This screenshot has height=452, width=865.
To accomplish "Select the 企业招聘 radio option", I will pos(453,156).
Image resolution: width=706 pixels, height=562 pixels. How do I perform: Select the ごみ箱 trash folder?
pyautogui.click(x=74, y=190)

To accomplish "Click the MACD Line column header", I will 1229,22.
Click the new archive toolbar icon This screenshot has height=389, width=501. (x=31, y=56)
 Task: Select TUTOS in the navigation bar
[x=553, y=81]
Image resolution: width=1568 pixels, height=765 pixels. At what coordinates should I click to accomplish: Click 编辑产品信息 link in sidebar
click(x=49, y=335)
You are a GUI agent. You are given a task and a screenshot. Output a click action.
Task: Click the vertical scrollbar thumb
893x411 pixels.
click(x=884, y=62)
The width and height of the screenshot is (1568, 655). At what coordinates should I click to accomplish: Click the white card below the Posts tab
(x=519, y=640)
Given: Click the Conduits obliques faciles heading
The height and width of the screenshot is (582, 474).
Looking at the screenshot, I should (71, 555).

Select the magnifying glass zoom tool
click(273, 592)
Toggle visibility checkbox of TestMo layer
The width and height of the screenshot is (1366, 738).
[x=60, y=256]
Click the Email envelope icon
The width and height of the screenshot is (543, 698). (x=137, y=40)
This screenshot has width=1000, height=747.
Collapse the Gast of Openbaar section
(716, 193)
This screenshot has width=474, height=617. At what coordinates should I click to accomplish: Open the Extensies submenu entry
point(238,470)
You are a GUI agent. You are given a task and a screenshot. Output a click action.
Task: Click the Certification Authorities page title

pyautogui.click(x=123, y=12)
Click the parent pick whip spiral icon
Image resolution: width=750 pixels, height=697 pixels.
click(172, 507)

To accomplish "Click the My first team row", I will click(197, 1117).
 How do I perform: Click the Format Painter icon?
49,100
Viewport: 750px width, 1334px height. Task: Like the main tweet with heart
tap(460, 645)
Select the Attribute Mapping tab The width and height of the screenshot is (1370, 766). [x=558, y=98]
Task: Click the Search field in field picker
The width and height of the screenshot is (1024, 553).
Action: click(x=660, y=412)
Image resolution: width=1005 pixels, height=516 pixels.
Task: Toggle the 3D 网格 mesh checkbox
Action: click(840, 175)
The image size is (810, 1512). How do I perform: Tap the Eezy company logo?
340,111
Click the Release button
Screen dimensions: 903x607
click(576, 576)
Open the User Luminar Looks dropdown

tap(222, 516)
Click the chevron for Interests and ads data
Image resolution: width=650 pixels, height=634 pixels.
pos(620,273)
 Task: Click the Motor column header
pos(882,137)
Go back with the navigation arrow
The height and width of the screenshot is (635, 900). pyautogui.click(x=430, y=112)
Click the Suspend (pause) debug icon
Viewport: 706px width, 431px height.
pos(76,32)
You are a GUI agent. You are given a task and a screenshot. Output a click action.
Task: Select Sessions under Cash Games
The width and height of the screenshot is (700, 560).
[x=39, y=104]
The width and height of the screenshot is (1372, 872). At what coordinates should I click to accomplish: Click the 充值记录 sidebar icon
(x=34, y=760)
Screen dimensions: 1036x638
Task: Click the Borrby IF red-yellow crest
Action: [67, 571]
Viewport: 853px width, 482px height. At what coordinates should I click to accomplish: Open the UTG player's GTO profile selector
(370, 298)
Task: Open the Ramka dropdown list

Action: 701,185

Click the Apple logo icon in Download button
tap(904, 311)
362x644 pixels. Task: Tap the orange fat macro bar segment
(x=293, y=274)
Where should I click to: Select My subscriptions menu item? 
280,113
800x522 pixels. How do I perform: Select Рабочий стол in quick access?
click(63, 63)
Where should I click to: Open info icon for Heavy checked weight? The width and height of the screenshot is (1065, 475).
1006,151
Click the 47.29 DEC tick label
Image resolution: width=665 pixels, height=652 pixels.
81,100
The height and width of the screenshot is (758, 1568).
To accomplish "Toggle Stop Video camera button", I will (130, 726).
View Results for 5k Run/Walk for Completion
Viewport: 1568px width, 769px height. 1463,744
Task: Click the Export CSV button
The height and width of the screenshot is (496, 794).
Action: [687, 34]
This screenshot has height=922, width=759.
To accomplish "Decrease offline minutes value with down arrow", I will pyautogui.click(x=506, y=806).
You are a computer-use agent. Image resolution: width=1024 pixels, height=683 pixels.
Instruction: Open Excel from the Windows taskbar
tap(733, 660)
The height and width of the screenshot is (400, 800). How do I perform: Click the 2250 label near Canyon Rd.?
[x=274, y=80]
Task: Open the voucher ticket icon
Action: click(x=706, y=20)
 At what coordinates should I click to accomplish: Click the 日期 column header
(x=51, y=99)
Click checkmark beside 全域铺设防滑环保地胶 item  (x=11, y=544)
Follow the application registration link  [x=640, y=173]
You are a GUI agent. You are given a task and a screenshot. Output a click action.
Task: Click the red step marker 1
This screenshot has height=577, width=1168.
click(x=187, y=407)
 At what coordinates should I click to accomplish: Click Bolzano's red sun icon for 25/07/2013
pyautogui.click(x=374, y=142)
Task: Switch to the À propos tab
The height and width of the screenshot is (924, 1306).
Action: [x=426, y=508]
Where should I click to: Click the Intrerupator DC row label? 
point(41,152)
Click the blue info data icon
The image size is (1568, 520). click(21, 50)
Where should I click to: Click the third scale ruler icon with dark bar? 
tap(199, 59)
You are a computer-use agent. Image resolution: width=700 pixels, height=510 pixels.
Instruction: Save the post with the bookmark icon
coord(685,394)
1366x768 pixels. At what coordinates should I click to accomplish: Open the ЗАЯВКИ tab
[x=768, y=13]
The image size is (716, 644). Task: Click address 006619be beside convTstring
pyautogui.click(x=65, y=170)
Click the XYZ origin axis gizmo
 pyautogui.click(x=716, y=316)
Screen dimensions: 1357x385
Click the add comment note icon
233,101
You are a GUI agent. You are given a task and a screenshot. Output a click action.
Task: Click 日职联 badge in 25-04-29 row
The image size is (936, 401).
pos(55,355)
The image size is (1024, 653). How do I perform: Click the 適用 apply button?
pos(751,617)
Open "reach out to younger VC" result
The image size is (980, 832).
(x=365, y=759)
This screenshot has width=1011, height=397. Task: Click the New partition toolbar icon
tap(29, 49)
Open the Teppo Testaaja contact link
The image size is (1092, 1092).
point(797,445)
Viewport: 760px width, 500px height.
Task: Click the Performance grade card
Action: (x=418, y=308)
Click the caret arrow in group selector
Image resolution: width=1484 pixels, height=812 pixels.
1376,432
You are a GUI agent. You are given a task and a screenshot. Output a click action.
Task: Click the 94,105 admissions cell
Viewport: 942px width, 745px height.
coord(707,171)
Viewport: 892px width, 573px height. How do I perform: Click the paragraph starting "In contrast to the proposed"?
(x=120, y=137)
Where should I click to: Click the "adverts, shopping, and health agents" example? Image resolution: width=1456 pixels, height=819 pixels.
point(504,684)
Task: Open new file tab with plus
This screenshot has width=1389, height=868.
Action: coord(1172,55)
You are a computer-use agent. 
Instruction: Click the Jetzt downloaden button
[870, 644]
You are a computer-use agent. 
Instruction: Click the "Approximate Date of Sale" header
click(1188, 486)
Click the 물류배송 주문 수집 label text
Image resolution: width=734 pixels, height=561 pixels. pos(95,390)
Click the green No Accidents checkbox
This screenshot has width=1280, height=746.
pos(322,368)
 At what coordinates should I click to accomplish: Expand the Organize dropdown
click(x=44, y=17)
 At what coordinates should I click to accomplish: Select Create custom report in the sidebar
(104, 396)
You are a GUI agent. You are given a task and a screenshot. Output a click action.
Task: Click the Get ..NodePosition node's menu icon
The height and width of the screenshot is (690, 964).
◆ ◆ ◆ ◆ ◆ ◆ ◆
» **WORK REQUEST**: Could you retype every record above exactly as written?

» **EXERCISE RESULT**:
This screenshot has height=452, width=865.
To accomplish "Select the 企业招聘 radio option", I will pos(453,156).
Image resolution: width=706 pixels, height=562 pixels. How do I perform: Select the ごみ箱 trash folder?
pyautogui.click(x=74, y=190)

To accomplish "Click the MACD Line column header", I will 1229,22.
Click the new archive toolbar icon This screenshot has height=389, width=501. (x=31, y=56)
 Task: Select TUTOS in the navigation bar
[x=553, y=81]
Image resolution: width=1568 pixels, height=765 pixels. At what coordinates should I click to accomplish: Click 编辑产品信息 link in sidebar
click(x=49, y=335)
You are a GUI agent. You are given a task and a screenshot. Output a click action.
Task: Click the vertical scrollbar thumb
893x411 pixels.
click(x=884, y=62)
The width and height of the screenshot is (1568, 655). At what coordinates should I click to accomplish: Click the white card below the Posts tab
(x=519, y=640)
Given: Click the Conduits obliques faciles heading
The height and width of the screenshot is (582, 474).
Looking at the screenshot, I should (71, 555).

Select the magnifying glass zoom tool
click(273, 592)
Toggle visibility checkbox of TestMo layer
The width and height of the screenshot is (1366, 738).
[x=60, y=256]
Click the Email envelope icon
The width and height of the screenshot is (543, 698). (x=137, y=40)
This screenshot has width=1000, height=747.
Collapse the Gast of Openbaar section
(716, 193)
This screenshot has width=474, height=617. At what coordinates should I click to accomplish: Open the Extensies submenu entry
point(238,470)
You are a GUI agent. You are given a task and a screenshot. Output a click action.
Task: Click the Certification Authorities page title

pyautogui.click(x=123, y=12)
Click the parent pick whip spiral icon
Image resolution: width=750 pixels, height=697 pixels.
click(172, 507)

To accomplish "Click the My first team row", I will click(197, 1117).
 How do I perform: Click the Format Painter icon?
49,100
Viewport: 750px width, 1334px height. Task: Like the main tweet with heart
tap(460, 645)
Select the Attribute Mapping tab The width and height of the screenshot is (1370, 766). [x=558, y=98]
Task: Click the Search field in field picker
The width and height of the screenshot is (1024, 553).
Action: click(x=660, y=412)
Image resolution: width=1005 pixels, height=516 pixels.
Task: Toggle the 3D 网格 mesh checkbox
Action: click(840, 175)
The image size is (810, 1512). How do I perform: Tap the Eezy company logo?
340,111
Click the Release button
Screen dimensions: 903x607
click(576, 576)
Open the User Luminar Looks dropdown

tap(222, 516)
Click the chevron for Interests and ads data
Image resolution: width=650 pixels, height=634 pixels.
pos(620,273)
 Task: Click the Motor column header
pos(882,137)
Go back with the navigation arrow
The height and width of the screenshot is (635, 900). pyautogui.click(x=430, y=112)
Click the Suspend (pause) debug icon
Viewport: 706px width, 431px height.
pos(76,32)
You are a GUI agent. You are given a task and a screenshot. Output a click action.
Task: Select Sessions under Cash Games
The width and height of the screenshot is (700, 560).
[x=39, y=104]
The width and height of the screenshot is (1372, 872). At what coordinates should I click to accomplish: Click the 充值记录 sidebar icon
(x=34, y=760)
Screen dimensions: 1036x638
Task: Click the Borrby IF red-yellow crest
Action: [67, 571]
Viewport: 853px width, 482px height. At what coordinates should I click to accomplish: Open the UTG player's GTO profile selector
(370, 298)
Task: Open the Ramka dropdown list

Action: 701,185

Click the Apple logo icon in Download button
tap(904, 311)
362x644 pixels. Task: Tap the orange fat macro bar segment
(x=293, y=274)
Where should I click to: Select My subscriptions menu item? 
280,113
800x522 pixels. How do I perform: Select Рабочий стол in quick access?
click(63, 63)
Where should I click to: Open info icon for Heavy checked weight? The width and height of the screenshot is (1065, 475).
1006,151
Click the 47.29 DEC tick label
Image resolution: width=665 pixels, height=652 pixels.
81,100
The height and width of the screenshot is (758, 1568).
To accomplish "Toggle Stop Video camera button", I will (130, 726).
View Results for 5k Run/Walk for Completion
Viewport: 1568px width, 769px height. 1463,744
Task: Click the Export CSV button
The height and width of the screenshot is (496, 794).
Action: [687, 34]
This screenshot has height=922, width=759.
To accomplish "Decrease offline minutes value with down arrow", I will pyautogui.click(x=506, y=806).
You are a computer-use agent. Image resolution: width=1024 pixels, height=683 pixels.
Instruction: Open Excel from the Windows taskbar
tap(733, 660)
The height and width of the screenshot is (400, 800). How do I perform: Click the 2250 label near Canyon Rd.?
[x=274, y=80]
Task: Open the voucher ticket icon
Action: click(x=706, y=20)
 At what coordinates should I click to accomplish: Click the 日期 column header
(x=51, y=99)
Click checkmark beside 全域铺设防滑环保地胶 item  (x=11, y=544)
Follow the application registration link  [x=640, y=173]
You are a GUI agent. You are given a task and a screenshot. Output a click action.
Task: Click the red step marker 1
This screenshot has height=577, width=1168.
click(x=187, y=407)
 At what coordinates should I click to accomplish: Click Bolzano's red sun icon for 25/07/2013
pyautogui.click(x=374, y=142)
Task: Switch to the À propos tab
The height and width of the screenshot is (924, 1306).
Action: [x=426, y=508]
Where should I click to: Click the Intrerupator DC row label? 
point(41,152)
Click the blue info data icon
The image size is (1568, 520). click(21, 50)
Where should I click to: Click the third scale ruler icon with dark bar? 
tap(199, 59)
You are a computer-use agent. Image resolution: width=700 pixels, height=510 pixels.
Instruction: Save the post with the bookmark icon
coord(685,394)
1366x768 pixels. At what coordinates should I click to accomplish: Open the ЗАЯВКИ tab
[x=768, y=13]
The image size is (716, 644). Task: Click address 006619be beside convTstring
pyautogui.click(x=65, y=170)
Click the XYZ origin axis gizmo
 pyautogui.click(x=716, y=316)
Screen dimensions: 1357x385
Click the add comment note icon
233,101
You are a GUI agent. You are given a task and a screenshot. Output a click action.
Task: Click 日职联 badge in 25-04-29 row
The image size is (936, 401).
pos(55,355)
The image size is (1024, 653). How do I perform: Click the 適用 apply button?
pos(751,617)
Open "reach out to younger VC" result
The image size is (980, 832).
(x=365, y=759)
This screenshot has width=1011, height=397. Task: Click the New partition toolbar icon
tap(29, 49)
Open the Teppo Testaaja contact link
The image size is (1092, 1092).
point(797,445)
Viewport: 760px width, 500px height.
Task: Click the Performance grade card
Action: (x=418, y=308)
Click the caret arrow in group selector
Image resolution: width=1484 pixels, height=812 pixels.
1376,432
You are a GUI agent. You are given a task and a screenshot. Output a click action.
Task: Click the 94,105 admissions cell
Viewport: 942px width, 745px height.
coord(707,171)
Viewport: 892px width, 573px height. How do I perform: Click the paragraph starting "In contrast to the proposed"?
(x=120, y=137)
Where should I click to: Click the "adverts, shopping, and health agents" example? Image resolution: width=1456 pixels, height=819 pixels.
point(504,684)
Task: Open new file tab with plus
This screenshot has width=1389, height=868.
Action: coord(1172,55)
You are a computer-use agent. 
Instruction: Click the Jetzt downloaden button
[870, 644]
You are a computer-use agent. 
Instruction: Click the "Approximate Date of Sale" header
click(1188, 486)
Click the 물류배송 주문 수집 label text
Image resolution: width=734 pixels, height=561 pixels. pos(95,390)
Click the green No Accidents checkbox
This screenshot has width=1280, height=746.
pos(322,368)
 At what coordinates should I click to accomplish: Expand the Organize dropdown
click(x=44, y=17)
 At what coordinates should I click to accomplish: Select Create custom report in the sidebar
(104, 396)
You are a GUI agent. You are given a task and a screenshot. Output a click action.
Task: Click the Get ..NodePosition node's menu icon
The height and width of the screenshot is (690, 964).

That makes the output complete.